§ Task requirements
Rewrite only the material from the line with "1072x784 pixels. Task: Open" through its end, requests included. Multiply every coordinate in the answers by 1.7 and round each result to a whole number, with halves rounded up.

§ Excerpted data
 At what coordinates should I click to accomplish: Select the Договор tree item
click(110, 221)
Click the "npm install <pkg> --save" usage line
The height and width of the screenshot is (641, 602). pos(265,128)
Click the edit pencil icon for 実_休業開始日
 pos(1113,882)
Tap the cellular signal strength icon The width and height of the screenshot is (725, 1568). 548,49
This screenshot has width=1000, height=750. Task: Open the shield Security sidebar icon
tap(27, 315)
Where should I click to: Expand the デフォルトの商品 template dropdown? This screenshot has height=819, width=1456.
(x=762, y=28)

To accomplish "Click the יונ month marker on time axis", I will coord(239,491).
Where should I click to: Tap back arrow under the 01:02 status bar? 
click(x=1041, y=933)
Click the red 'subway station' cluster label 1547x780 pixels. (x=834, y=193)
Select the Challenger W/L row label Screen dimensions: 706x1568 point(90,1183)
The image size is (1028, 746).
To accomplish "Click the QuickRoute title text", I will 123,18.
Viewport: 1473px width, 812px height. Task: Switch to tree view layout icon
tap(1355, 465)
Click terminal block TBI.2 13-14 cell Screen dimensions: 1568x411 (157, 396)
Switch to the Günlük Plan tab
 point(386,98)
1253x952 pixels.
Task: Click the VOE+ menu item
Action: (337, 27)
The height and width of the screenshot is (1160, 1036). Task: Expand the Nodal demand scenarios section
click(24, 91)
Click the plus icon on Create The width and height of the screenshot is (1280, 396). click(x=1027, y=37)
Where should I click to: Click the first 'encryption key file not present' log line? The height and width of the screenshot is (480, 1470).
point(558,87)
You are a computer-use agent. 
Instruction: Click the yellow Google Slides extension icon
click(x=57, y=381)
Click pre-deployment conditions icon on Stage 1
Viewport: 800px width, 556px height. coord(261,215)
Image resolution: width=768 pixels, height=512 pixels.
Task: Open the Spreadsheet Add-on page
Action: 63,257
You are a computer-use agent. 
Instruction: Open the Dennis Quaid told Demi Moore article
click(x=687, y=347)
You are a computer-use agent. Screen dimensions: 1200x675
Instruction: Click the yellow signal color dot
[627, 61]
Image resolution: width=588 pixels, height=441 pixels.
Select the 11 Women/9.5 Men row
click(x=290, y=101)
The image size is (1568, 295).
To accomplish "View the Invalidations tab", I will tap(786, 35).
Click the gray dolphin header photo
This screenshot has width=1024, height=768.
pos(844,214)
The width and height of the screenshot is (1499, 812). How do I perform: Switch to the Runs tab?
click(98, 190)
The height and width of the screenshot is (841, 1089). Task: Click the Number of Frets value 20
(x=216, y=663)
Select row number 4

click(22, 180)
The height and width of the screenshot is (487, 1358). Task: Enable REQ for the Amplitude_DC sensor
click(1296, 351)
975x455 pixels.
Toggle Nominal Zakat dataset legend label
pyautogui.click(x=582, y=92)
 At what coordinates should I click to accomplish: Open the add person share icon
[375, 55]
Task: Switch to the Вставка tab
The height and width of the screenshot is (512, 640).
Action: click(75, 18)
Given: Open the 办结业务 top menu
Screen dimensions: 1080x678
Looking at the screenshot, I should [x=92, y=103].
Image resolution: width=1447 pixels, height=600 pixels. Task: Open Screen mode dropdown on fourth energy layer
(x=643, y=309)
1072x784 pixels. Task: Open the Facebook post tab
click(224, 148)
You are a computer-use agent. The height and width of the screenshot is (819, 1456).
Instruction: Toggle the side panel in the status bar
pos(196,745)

§ Result
1072x784 pixels. Task: Open the Facebook post tab
click(381, 252)
You are a computer-use agent. The height and width of the screenshot is (819, 1456).
Instruction: Toggle the side panel in the status bar
pos(333,1267)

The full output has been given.